Trump defends US pullout from ‘one-sided’ Paris climate agreement

The file photo shows US President Donald Trump at the the Brady Briefing Room of the White House in Washington, DC.

US President Donald Trump has censured as “unfair and one-sided” the Paris climate accord, defending his decision to pull the country out of the landmark 2015 agreement even as his Democratic rival Joe Biden has pledged to rejoin the deal.

"I withdrew the United States from the unfair and one-sided Paris Climate accord, a very unfair act for the United States," Trump said on the sidelines of a virtual G20 summit hosted by Saudi Arabia on Sunday.

"The Paris accord was not designed to save the environment. It was designed to kill the American economy. I refuse to surrender millions of American jobs and send trillions of American dollars to the world's worst polluters and environmental offenders, and that's what would have happened," he added.

The United States under Trump formally left the 2015 Paris accord earlier this month, becoming the first country to ever pull out of an international climate change pact.

Trump first announced his intention to pull the United States out of the global agreement to fight climate change in June 2017, characterizing the decision as “a reassertion of American sovereignty.”

The move drew rebuke from Democrats at home and world leaders who had pressed Trump not to abandon the 197-nation accord.

In November 2019, the United States presented its withdrawal letter to the United Nations (UN), saying it would be officially out of the Paris accord on November 4, 2020, one day after the US election.

Trump has labeled climate change a “hoax,” defying widening international support for the Paris agreement to cut greenhouse gas emissions. He has argued that the concept of global warming has been “created by and for the Chinese in order to make US manufacturing non-competitive.”

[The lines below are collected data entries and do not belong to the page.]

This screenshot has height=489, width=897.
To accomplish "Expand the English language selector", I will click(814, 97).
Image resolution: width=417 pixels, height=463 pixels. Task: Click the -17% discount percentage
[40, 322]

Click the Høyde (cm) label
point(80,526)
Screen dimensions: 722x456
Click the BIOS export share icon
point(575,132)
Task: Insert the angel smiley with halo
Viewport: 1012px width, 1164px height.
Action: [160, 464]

The Paris agreement was reached on November 4, 2016 and has been signed by 197 countries. At least 135 of them have now formally ratified the agreement. They represent more than 75 percent of the world’s global greenhouse gas emissions.

The Paris agreement seeks to avert climate change by limiting global warming to no more than 2 degrees Celsius above pre-industrial temperatures by 2050. It also sets out a goal of reaching a limit of 1.5 degrees Celsius, if possible.

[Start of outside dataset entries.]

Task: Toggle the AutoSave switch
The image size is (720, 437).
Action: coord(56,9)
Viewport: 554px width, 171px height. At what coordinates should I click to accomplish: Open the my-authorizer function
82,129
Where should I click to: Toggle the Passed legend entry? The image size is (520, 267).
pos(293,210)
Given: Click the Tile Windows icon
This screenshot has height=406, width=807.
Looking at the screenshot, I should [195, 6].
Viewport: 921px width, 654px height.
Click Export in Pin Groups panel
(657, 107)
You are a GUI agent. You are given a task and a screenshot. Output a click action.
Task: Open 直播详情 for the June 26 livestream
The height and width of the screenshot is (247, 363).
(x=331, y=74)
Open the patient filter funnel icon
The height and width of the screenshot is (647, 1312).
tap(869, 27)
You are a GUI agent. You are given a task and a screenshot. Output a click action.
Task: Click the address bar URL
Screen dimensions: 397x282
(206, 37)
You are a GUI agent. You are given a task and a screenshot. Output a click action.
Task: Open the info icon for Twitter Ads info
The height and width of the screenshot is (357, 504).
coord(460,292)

Biden has vowed to rejoin the Paris climate accord on his first day in the White House, a move welcomed by European leaders.

The former vice president has proposed a $1.7 trillion plan to take the United States — the world's second biggest carbon emitter — to net zero by 2050.

Most scientists believe the world must cut emissions sharply and quickly in order to avoid the most catastrophic effects of global warming. China, Japan, South Korea, and the European Union (EU) have recently ramped up their carbon cutting targets.